■ Assignment ■
Your task is to copy every line below that contains the word "computer".

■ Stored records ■
§ §
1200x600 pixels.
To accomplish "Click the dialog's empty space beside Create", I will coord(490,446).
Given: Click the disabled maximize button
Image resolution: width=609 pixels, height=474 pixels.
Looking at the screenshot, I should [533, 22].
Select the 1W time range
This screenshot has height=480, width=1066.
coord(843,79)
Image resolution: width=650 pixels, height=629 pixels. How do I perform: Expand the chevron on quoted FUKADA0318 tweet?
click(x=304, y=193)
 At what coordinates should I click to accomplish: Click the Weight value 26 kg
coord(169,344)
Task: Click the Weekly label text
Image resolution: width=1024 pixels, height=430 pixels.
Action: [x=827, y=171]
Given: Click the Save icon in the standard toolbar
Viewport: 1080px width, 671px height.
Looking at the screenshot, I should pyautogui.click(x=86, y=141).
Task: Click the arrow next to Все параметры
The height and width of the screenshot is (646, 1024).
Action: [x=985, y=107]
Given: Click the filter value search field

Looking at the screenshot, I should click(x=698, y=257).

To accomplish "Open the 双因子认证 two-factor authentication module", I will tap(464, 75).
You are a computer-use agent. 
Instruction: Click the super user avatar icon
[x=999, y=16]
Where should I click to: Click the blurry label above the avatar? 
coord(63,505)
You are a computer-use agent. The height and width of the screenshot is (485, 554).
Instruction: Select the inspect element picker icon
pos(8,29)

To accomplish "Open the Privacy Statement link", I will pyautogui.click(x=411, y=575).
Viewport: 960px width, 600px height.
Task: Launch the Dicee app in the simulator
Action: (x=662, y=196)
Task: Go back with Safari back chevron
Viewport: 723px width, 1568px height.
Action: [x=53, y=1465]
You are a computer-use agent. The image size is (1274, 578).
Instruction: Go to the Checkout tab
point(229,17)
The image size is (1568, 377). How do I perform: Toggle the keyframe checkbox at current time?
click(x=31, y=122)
§ §
■ Final answer ■
You are a computer-use agent. 
You are a computer-use agent. The height and width of the screenshot is (485, 554).
You are a computer-use agent. The image size is (1274, 578).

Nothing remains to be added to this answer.